1. **Random Feature Selection**:
   - In traditional decision trees, at each node, the best feature is chosen to split the data based on some criterion (like Gini impurity or information gain).
   - Decision Forests add a twist to this. Instead of allowing every feature to be considered for a split at each node, they randomly select a subset of features. This subset is then evaluated, and the best feature from this subset is used for the split.
   - This approach increases randomness, ensuring that individual trees in the forest are not just different due to bootstrapped data samples but also because of the features they consider at each decision point.

2. **De-correlation of Models**:
   - By introducing this randomness in feature selection, Decision Forests further de-correlate the individual trees. This means that the errors or biases of one tree are less likely to be replicated across the forest, leading to a more robust overall model.

3. **Reduction in Model Variance**:
   - Variance refers to how much a model's predictions might change if trained on a different set of data. High variance can lead to overfitting.
   - The increased randomization in Decision Forests means that individual trees might have higher variance, but when their predictions are aggregated, the variances tend to cancel out, leading to a model with reduced overall variance.

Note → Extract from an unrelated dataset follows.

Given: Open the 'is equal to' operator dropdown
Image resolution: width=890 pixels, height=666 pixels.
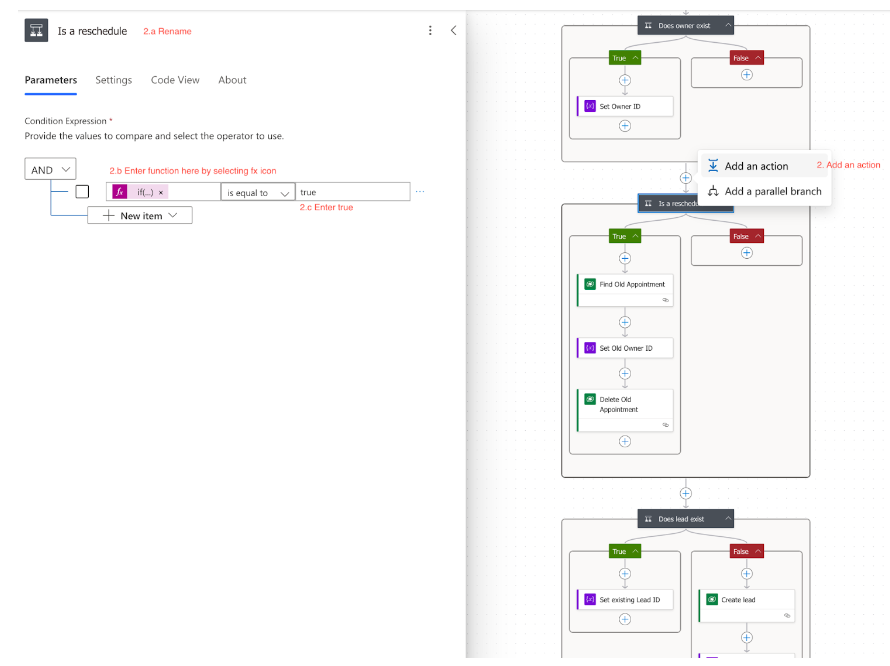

4. **Increased Stability Against Feature Noise**:
   - In real-world data, not all features are equally informative. Some might contain 'noise' or irrelevant information.
   - By considering only a subset of features at each decision point, Decision Forests increase the chances that noisy features are left out in many of the splits, thus providing a natural resistance against overfitting due to such noisy features.

### Conclusion:
Decision Forests represent an advanced stage in the evolution of ensemble methods, particularly for decision trees. By introducing controlled randomness in the decision-making process, they effectively combat common pitfalls like overfitting and high variance. This ensures that the ensemble not only benefits from the wisdom of multiple models but also that each of those models brings a unique perspective, making the overall ensemble more powerful and reliable.